Kolejny średni sezon i dopiero szóste miejsce w tabeli sprawiły, że AC Milan bój o europejskie puchary rozpoczął już od III rundy eliminacji. Naprzeciw stanęli Rumuni z Universitatea Craiova, których „Rossoneri” przejdą raczej bez problemów. Wczoraj nie zagrał jednak ten, który ma być ostoją nowego Milanu, nie zagra również za tydzień.
Skromne, ale jednak zwycięstwo 1:0 na wyjeździe daje Milanowi wygodną pozycję przed rewanżem i raczej obędzie się bez niespodzianki. W Rumunii zaprezentowały się nowe gwiazdy, m.in. Kessie, Mussacchio czy Ricardo Rodriguez, który zdobył jedyną bramkę. Kolejne nabytki na ławce rezerwowych albo… poza kadrą. Do III rundy eliminacji nie zgłoszono Lucasa Bigli i Leonardo Bonucciego. Powodem nie były jednak kontuzje czy problemy osobiste.

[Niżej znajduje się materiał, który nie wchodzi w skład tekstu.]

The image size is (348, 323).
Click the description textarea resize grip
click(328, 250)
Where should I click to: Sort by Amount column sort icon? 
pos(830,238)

Dyrektor wykonawczy AC Milan, Marco Fassone, poinformował, że powodem nieobecności obu graczy było… niesfinalizowanie transferów! Tymczasem transakcje są już uważane za pewne, a oficjalnie staną się takimi dopiero 11 sierpnia. Właśnie wtedy Milan przeleje na konta Lazio i Juventusu pieniądze za karty zawodnicze Bigli i Bonucciego.
Zapewne kluby podpisały stosowne porozumienia i tylko czekają na przelewy, ale pewnym jest, że dwóch z nowych nabytków zabraknie również w rewanżu z Universitateą.
Trzeba przyznać, że nietypowo sobie to Milan rozplanował, ale z drugiej strony – nie ma się co dziwić. Po pierwsze, powszechną jest praktyka, że kwoty odstępnego płaci się w ratach, a po drugie lepiej w rozliczeniach finansowych klubu będzie wyglądało, jeśli dodatkowe niespełna 60 milionów euro zostanie wypłacone w kolejnym miesiącu. W samym lipcu wydał przecież już 130 – oczywiście oficjalnie, bo przecież niektóre z transferów mogą być rozłożone na kilka transz.